Нет, Мамонт Петрович не собирается в Тулу.
– Ты сказал – Григорьевна? Она же Гордеевна?
– Гордеевна. А в приказе генерала Шильникова – Григорьевна. Какой-то писарь переврал. Какое им дело, как ее величать? Попалась птичка – стой, не уйдешь из сети. Не расстанемся с тобой ни за что на свете. Как в песне.
– Она призналась?
– Хо! Призналась? Не те слова. Послушал бы, какую она речь закатила в трибунале. Ого! Патриоткой себя величает. Ах, да о чем толковать!
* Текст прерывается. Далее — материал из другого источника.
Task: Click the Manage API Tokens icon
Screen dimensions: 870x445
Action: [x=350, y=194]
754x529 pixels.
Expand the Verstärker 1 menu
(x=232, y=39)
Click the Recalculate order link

Махнул трубкой – искры посыпались.
– Сын у меня растет. В Иланске сейчас у моей матери, – вдруг вспомнил Ефим Можаров. – Я ведь с ней жил с зимы четырнадцатого. Машинистов такого класса, как я, на фронт не брали. Водил пассажирские. Она у нас начала учительствовать. Ну вот. Сын растет. Хорошо, что он в Иланске сейчас. В банде у нее еще родился ребенок. Девчонка будто. Ну да, девчонка. А у кого оставила – не сказала.
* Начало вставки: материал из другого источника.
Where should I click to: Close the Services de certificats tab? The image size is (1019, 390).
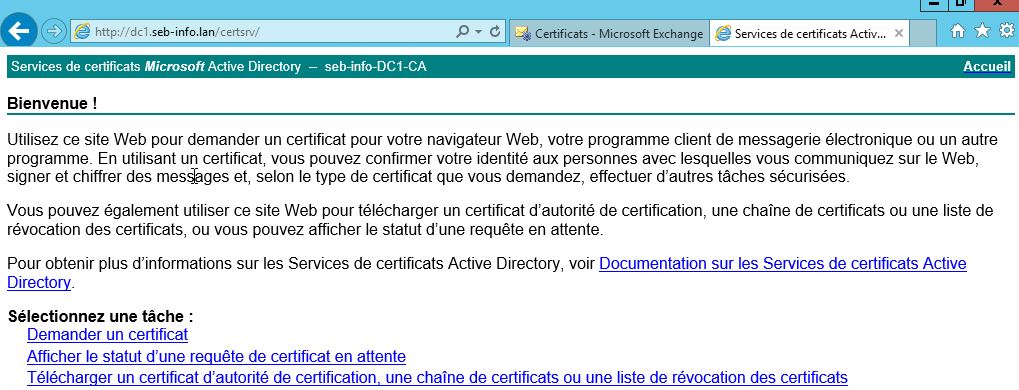(898, 34)
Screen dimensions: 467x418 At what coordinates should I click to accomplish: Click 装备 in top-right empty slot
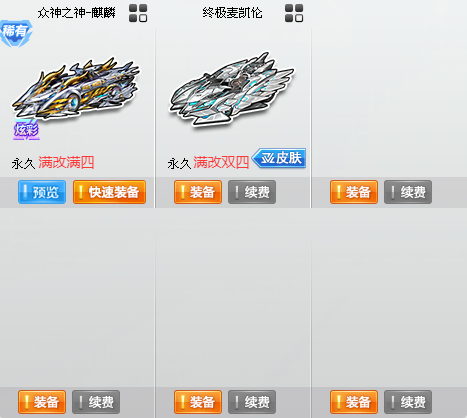pyautogui.click(x=354, y=192)
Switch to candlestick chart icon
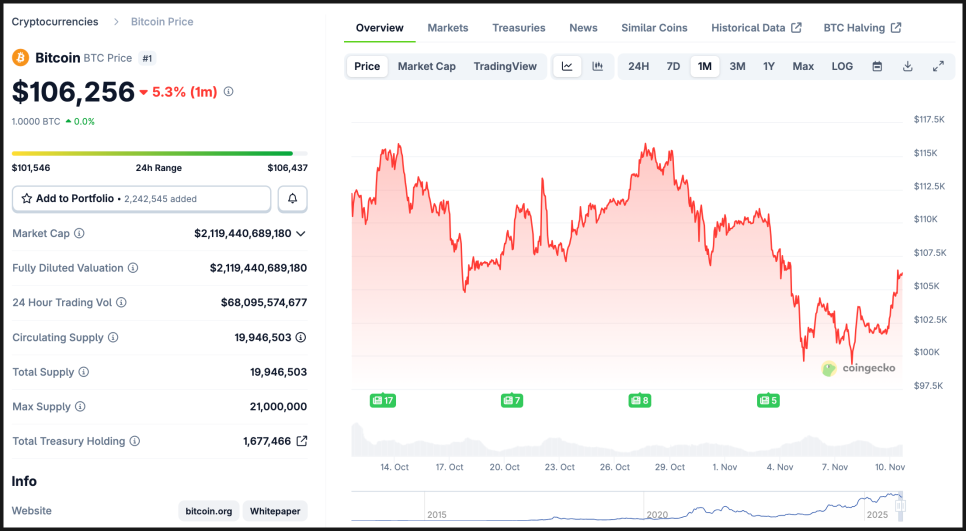 click(598, 67)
Можаров оглянулся на школу, перемял плечами.
– Что они тянут, трибунальцы? – как будто сам себя поторапливал. – Казаки могут налететь с часу на час. Когда мы их только призовем к порядку? И нэп как будто самое подходящее для них, а все еще взбуривают и пенятся, сволочи чубатые!
Из школы вывели приговоренных – четверо мужчин, связанных попарно одной длинной веревкой, и пятую Катерину – ее не связали.
Можаров сразу же отошел от Мамонта Петровича.
Подошел Гончаров – дымит цигаркой самосада.
– Самая неприятная обязанность – вот эти дела, – сказал как бы между прочим.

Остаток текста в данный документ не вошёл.